Irish America


Gettysburg: America’s Preeminent Battlefield Shrine



The hotel is close to the battlefield, which is a few miles south of the town center. Next door to the hotel is the house where the battle’s only noncombatant casualty, a young Irish-born woman, was  shot dead by a Confederate musket ball.

The next day, Friday, we drove two minutes to the Visitor Center and the Gettysburg Museum of the Civil War.  We could have walked. We arrived at 10 a.m., about two hours after the center had opened for the day, but two hours too late to hire a battlefield guide for a personal, escorted tour. There are only a few guides available in the fall.  Many more, of course, are available in summer, the peak of tourism, when millions visit.  But you have to be early whatever the season.
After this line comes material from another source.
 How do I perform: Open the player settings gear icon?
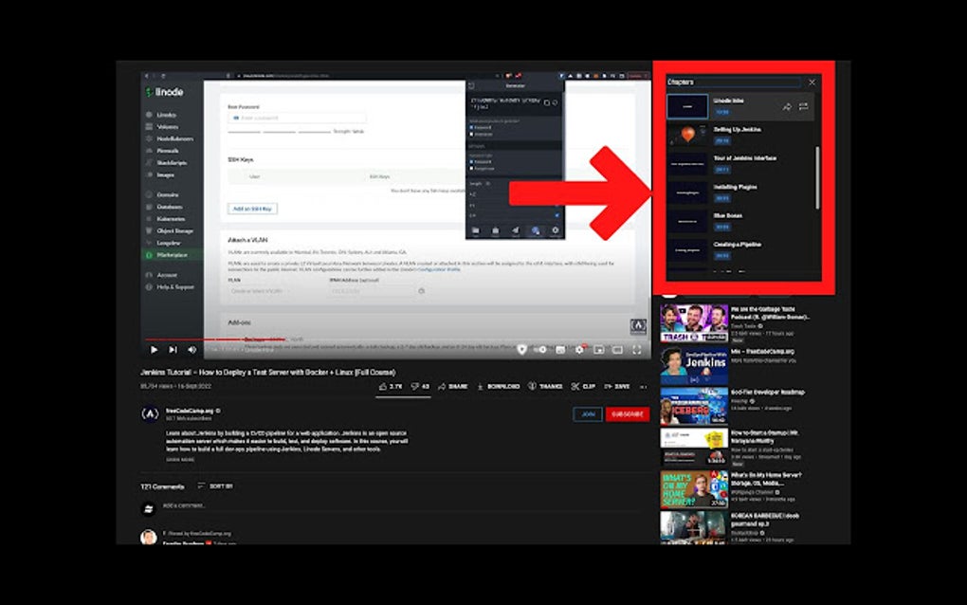click(580, 349)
So, instead, we viewed the Electric Map display, which describes the battle and uses colored lights to depict various troop movements. We also visited the Cyclorama Center, which presents a sound-and-light program inside a circular auditorium that dramatically shows Pickett’s charge by spotlighting selected segments of Paul Philippoteaux’s 360-foot oil painting of this historical event

The synopsis:  The Confederate Army approached Gettysburg from the northwest and immediately attacked the Union Army, which had been trailing it and was advancing into Gettysburg from the southeast. General Lee’s plan was to invade the North and bring the war to Union territory. General Meade, who had just replaced General Joseph Hooker, had been ordered by President Lincoln to track Lee’s army and prevent Lee from attacking the city of Washington

On July 1, in early morning, Confederate troops attacked Union troops on McPherson Ridge, just west of town.  You can drive around the battlefield and, using an audiotape, hear a reenacted description of the battle, engagement by engagement. There are thousands of monuments and dozens of convenient parking areas.  It takes about three hours to complete the drive.  There is a helpful printed guide, Touring the Battlefield, and the paved roadways enable you to navigate the battlefield with ease and gain access to all of the highlights without needing to ask for directions.

By 4 p.m. on July 1, the Confederate troops had driven the Union troops back into the town of Gettysburg, capturing thousands of them. The Union troops retreated to high ground south of town called Cemetery and Culp’s hills.  Throughout the night, the rest of both armies arrived at the battlefield.  When dawn broke on July 2, the armies occupied parallel ridges (the South on Seminary Ridge to the west of town, and the North on Cemetery Ridge to the east of town).